Your objective
Transcribe the entries below word for word, leaving out the pictures.

Given records
§ §

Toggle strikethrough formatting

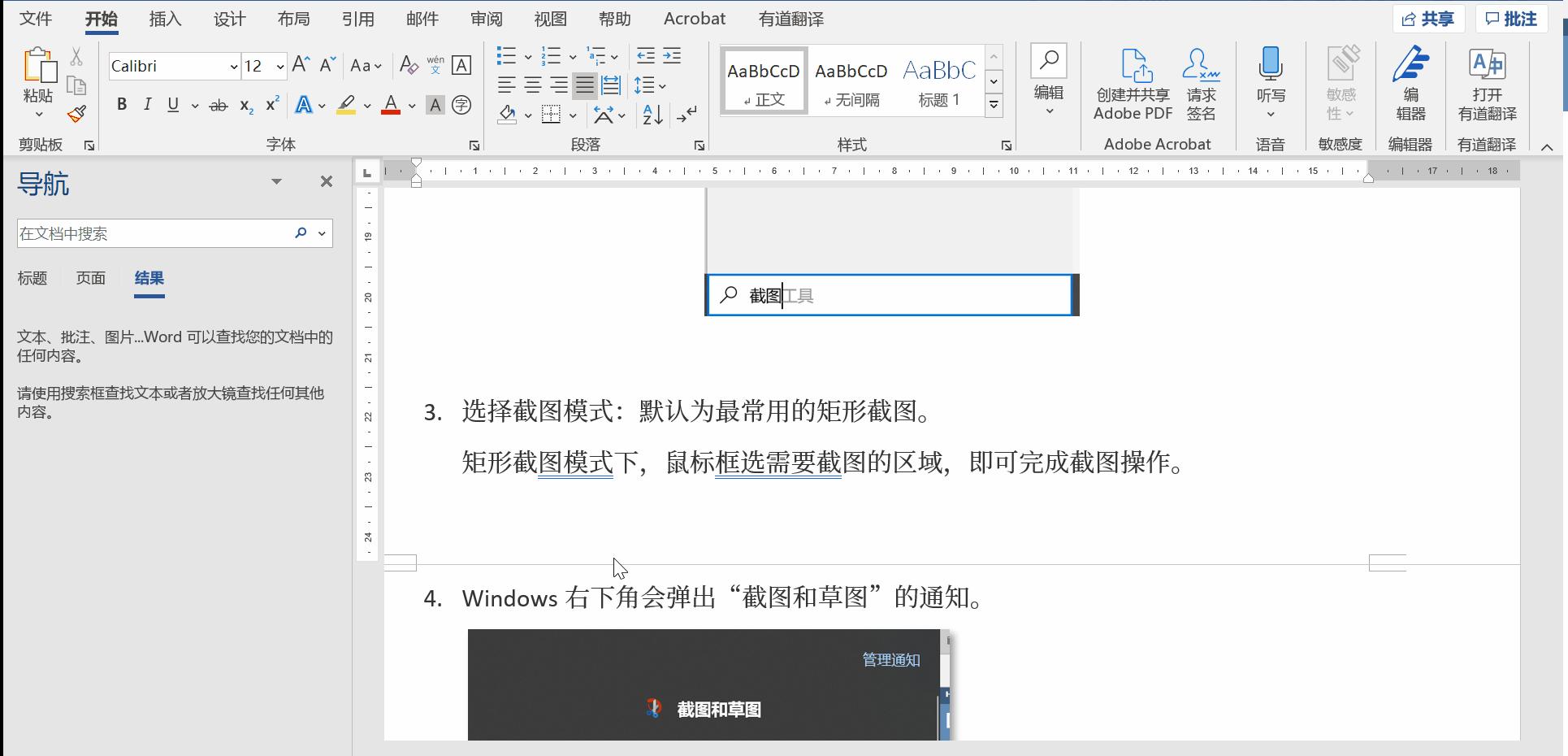[x=217, y=104]
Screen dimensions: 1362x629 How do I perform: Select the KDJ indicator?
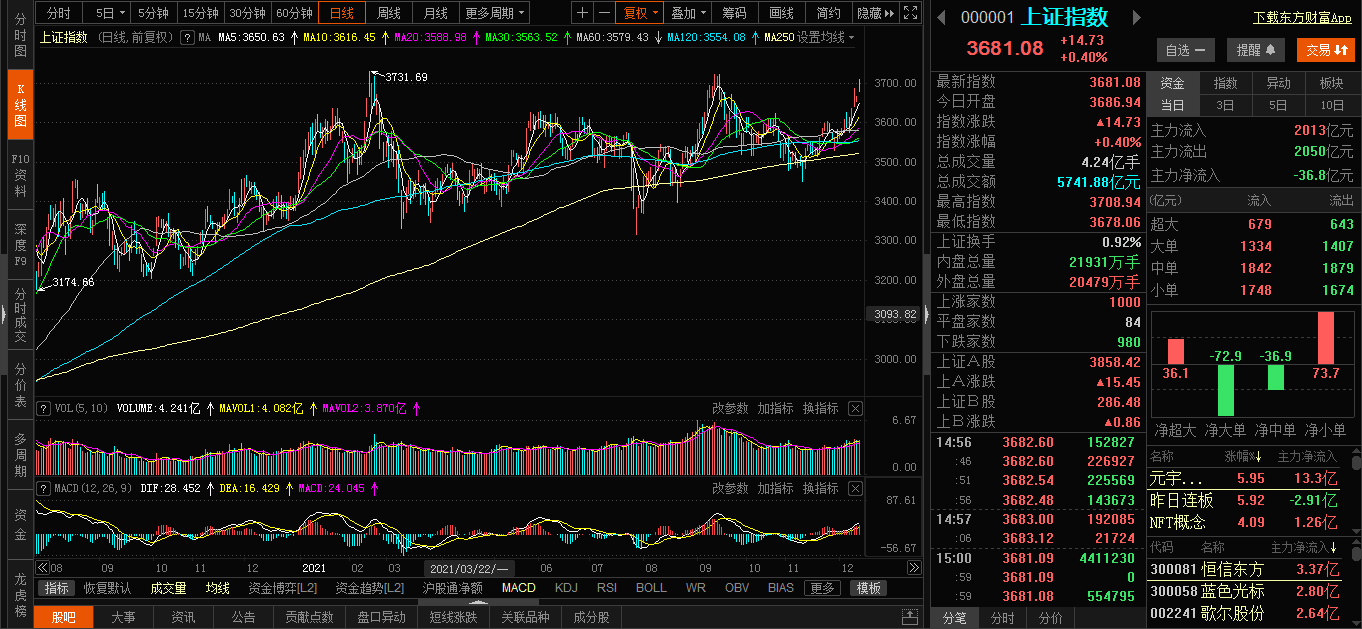[566, 588]
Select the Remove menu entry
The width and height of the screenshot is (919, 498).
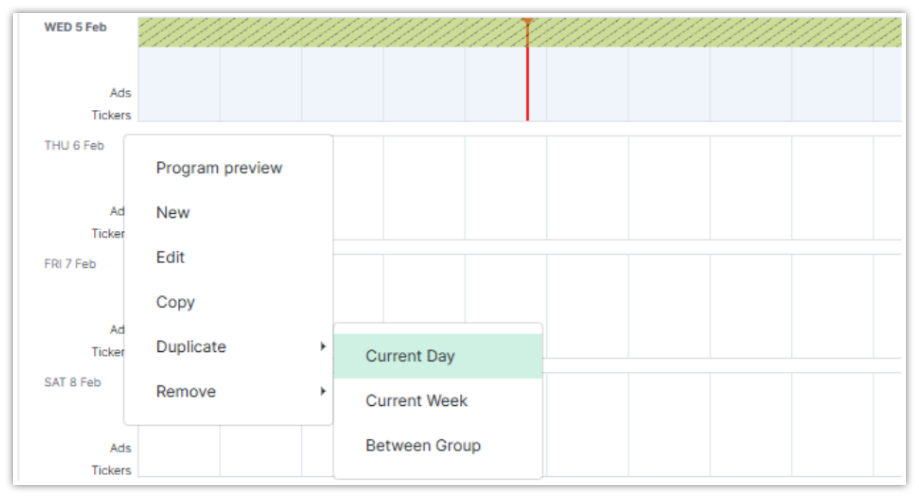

§ §

Complete answer
Toggle strikethrough formatting

[x=217, y=104]
Screen dimensions: 1362x629 How do I perform: Select the KDJ indicator?
[566, 588]
Select the Remove menu entry
The width and height of the screenshot is (919, 498).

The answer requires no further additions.